All is well in the real life drama of Corporate Man!. The stock market is breaking records every week. State and local governments are throwing incentives at businesses as part of the process of begging them to locate here, there and anywhere. Amazon is not the only one, it’s just the biggest and latest one.  Good for them. And good luck, I guess, to the lucky winner of this almost disgusting courtship countless city bidders are having with them.

Money is cheap for Corporate Man! today. He can get it anywhere. It’s like it grows on trees. When he loads up on more of it, he just gets stronger and more profitable.  After all, that’s why he was created in the first place: to make as much money as possible.

So why should 80% of the proposed GOP tax plan be spent on tax breaks for corporations, and the owners and managers of them?

The American economy is enjoying the third longest stretch of economic growth since World War II. If the growth continues past May, it will be the second longest. Corporate Man! knows that. But our government is pretending it doesn’t.

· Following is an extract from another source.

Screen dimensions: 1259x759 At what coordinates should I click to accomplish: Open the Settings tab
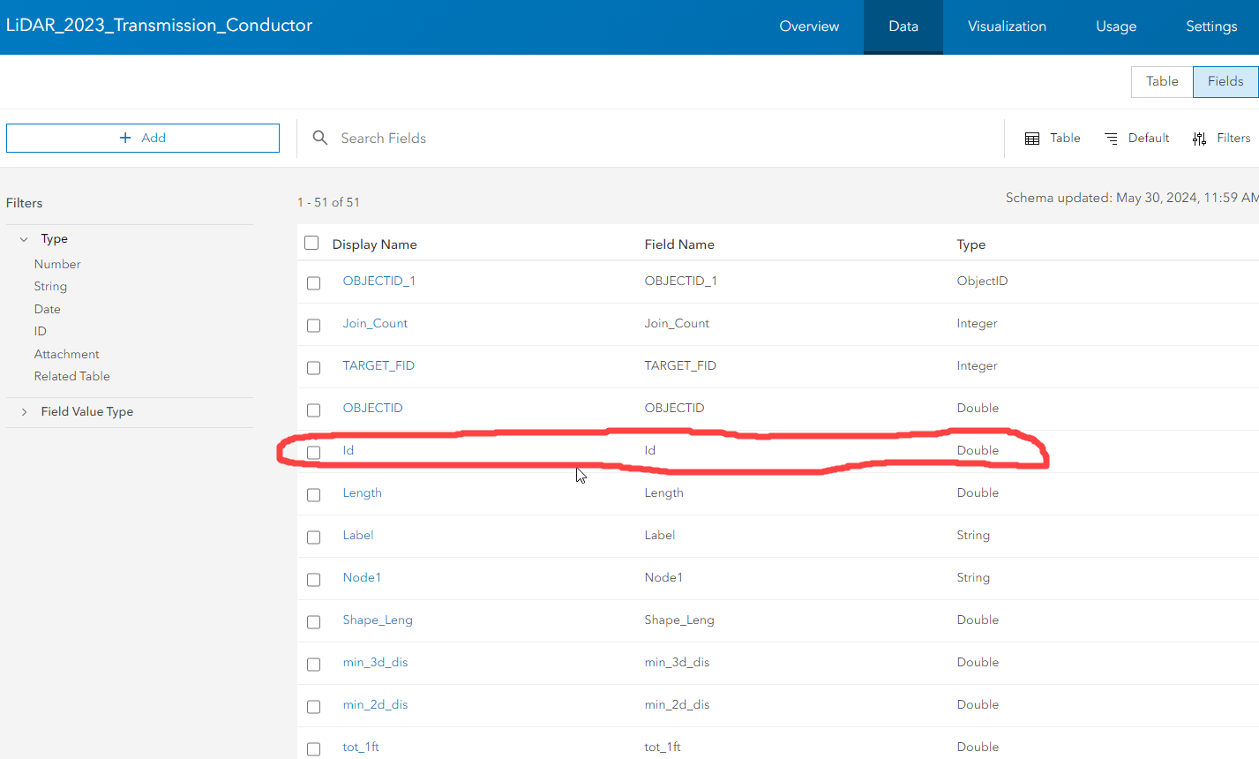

This is not a column that rants about the same old mantra. “It’s just tax breaks for the rich” is the easy way to describe it.  It’s actually a little lazy. Today we are going to differentiate what this latest tax cut proposal is doing.  It is investing in businesses, and business owners, not people.

By reducing taxes on businesses, particularly when businesses don’t need it, Congress and President Trump imply that businesses are poised to invest in people through the ‘trickle down’ theory of old.  To sell tax cuts for businesses to the voting public as a direct benefit to the middle class assumes that business will take their newfound slush funds and pass them through to workers, or potential workers. That pass through could come in the form of more training, more opportunity, or just better pay and benefits.

The problem is that, as Corporate Man! will tell you, businesses are not organized or founded to create opportunity for others. They are founded to make money.  They are designed to make money for the owners. Employees and/or labor is a cost. Taxing businesses less doesn’t magically change the cost of labor, or the cost of people. Neither does simply having more money. That more often just translates into more profit.

Why would anyone buy a copy of a Corporate Man! comic book? Probably only if a rival hero can enter the fray, right?

I introduce to you Super Educato Man!

This guy takes tax breaks and turns the money into skills. He turns it into knowledge. He turns it into smarts. He invents his own businesses. And most of all, he grows in value, in direct proportion to the investment made in him. In real life, he could just as easily be a woman. Hell, “he” might actually be a “she” already!

Now, as things stand right now, both the Senate and the House tax plans are designed to hurt investing in Super Educato Man!.  It’s as if the GOP thinks our people are better if it is harder, or at least more expensive, to go to school.  Deducting interest on student loans is out. Certain grants and scholarships will now be taxed as income. It’s a battle of two super heroes. One cares about people, and the other cares about money. Both of them matter, but not equally. Especially in Congress.

Even here in Indiana, Governor Eric Holcomb’s number one priority is to improve the way we develop our workforce. He recognizes that we have all the elements of an attractive business climate in Indiana, with one shortcoming: our skilled and educated workforce is too small.  We are all but fully employed here, as are most places in America. To get to the next level, our workers need to be prepared to do next level things.  That means, we have to educate and train them.

What would the Guv do with Indiana’s pro rata share of a $1.7 trillion reduction in taxes over the next decade?  I’m betting he would spend it on two things first, and both of those things are the same thing: people. He would do something to prepare our workers for tomorrow’s economy, and he would work on strategies to defeat the scourge of the opioid crisis.

Corporate Man! might spend some money on his own people. He won’t spend it on people who will make someone else rich. And that’s why this tax bill is so stupid. By design, yes it will make the rich richer.

My bigger concern though is why they want to make the poor not just poorer, but less educated.

I root for Super Educato Man! even though he is clearly losing these early battles. We should root for both of them.